提供了一种视频分类方法、装置、设备及介质,方法包括:获取目标视频和目标类别标签(S1100);通过预设视频模型提取目标视频的视频内容特征,得到对应于目标视频的视频特征向量(S1200);通过预设文本模型提取目标类别标签的文本内容特征,得到对应于目标类别标签的文本特征向量(S1300);根据视频特征向量和文本特征向量,获得目标视频与目标类别标签间的相关性分数(S1400);在相关性分数大于或等于预设的分数阈值的情况下,确定目标视频的类别标签为目标类别标签(S1500)。即,其是直接计算能够反映目标视频所属分类的视频特征向量和能够反映目标类别标签所属分类的文本特征向量间的相关性分数,从而可以提高目标视频归类的准确性。

Description

视频分类方法、装置、设备及介质
本公开要求于2021年03月12日提交中国专利局,申请号为202110267539.3,申请名称为“视频分类方法、装置、设备及介质”的中国专利申请的优先权,其全部内容通过引用结合在本公开中。
技术领域
本公开涉及人工智能技术领域,更具体地,涉及一种视频分类方法、装置、设备及介质。
背景技术
在短视频领域,用户时常会对自身发布的短视频按照视频内容进行归类,以使得归类后的短视频可以基于用户的特定兴趣进行查找和推荐。

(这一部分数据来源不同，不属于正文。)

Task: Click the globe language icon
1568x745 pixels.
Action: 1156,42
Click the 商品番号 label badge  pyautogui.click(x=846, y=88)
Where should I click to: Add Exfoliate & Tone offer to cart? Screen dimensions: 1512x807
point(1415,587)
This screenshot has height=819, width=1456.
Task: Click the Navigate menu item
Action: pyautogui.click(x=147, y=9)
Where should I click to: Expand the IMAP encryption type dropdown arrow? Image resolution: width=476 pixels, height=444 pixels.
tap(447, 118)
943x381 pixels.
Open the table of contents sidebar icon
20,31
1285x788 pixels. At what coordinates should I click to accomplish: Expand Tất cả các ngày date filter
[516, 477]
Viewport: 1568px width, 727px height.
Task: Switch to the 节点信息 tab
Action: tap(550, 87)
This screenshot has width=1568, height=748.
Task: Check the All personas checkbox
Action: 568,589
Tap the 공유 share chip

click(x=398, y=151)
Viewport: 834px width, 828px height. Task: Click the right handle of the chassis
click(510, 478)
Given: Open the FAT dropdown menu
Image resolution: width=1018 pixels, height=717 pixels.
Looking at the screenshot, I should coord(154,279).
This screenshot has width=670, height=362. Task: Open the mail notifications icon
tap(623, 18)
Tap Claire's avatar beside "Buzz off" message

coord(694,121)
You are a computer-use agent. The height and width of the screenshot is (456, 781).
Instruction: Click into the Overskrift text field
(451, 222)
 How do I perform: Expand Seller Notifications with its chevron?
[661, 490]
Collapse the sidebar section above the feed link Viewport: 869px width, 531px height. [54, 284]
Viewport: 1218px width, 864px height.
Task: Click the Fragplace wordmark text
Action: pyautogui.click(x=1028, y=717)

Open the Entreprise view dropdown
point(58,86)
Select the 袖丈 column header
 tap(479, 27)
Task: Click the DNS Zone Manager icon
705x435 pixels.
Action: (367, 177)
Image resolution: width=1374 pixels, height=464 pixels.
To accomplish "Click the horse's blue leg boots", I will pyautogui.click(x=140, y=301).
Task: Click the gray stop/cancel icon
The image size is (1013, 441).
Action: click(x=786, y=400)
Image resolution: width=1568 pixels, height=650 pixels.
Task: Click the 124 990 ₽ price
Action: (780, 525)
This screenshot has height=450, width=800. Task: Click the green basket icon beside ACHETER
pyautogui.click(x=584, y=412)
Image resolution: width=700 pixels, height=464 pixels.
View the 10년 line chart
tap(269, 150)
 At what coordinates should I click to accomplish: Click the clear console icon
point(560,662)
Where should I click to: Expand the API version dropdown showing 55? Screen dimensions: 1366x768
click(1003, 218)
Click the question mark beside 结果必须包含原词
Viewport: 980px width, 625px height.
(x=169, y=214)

通常,用户在发布短视频时,可以是对所发布的短视频打上类别标签,以达到对该短视频归类的目的。然而,用户在为视频打类别标签时,会出现乱打类别标签的情况,从而导致视频归类错误,使得该类别标签聚合页中出现一些与该类别标签无关的视频。
发明内容
本公开实施例提供了一种视频分类方法、装置、设备及介质,可以提高视频归类的准确性。
根据本公开的第一方面,提供了一种视频分类方法,所述方法包括:
获取目标视频和目标类别标签;
通过预设视频模型提取所述目标视频的视频内容特征,得到对应于所述目标视频的视频特征向量;
通过预设文本模型提取所述目标类别标签的文本内容特征,得到对应于所述目标类别标签的文本特征向量;
根据所述视频特征向量和所述文本特征向量,获得所述目标视频与所述目标类别标签间的相关性分数;
在所述相关性分数大于或等于预设的分数阈值的情况下,确定所述目标视频的类别标签为所述目标类别标签。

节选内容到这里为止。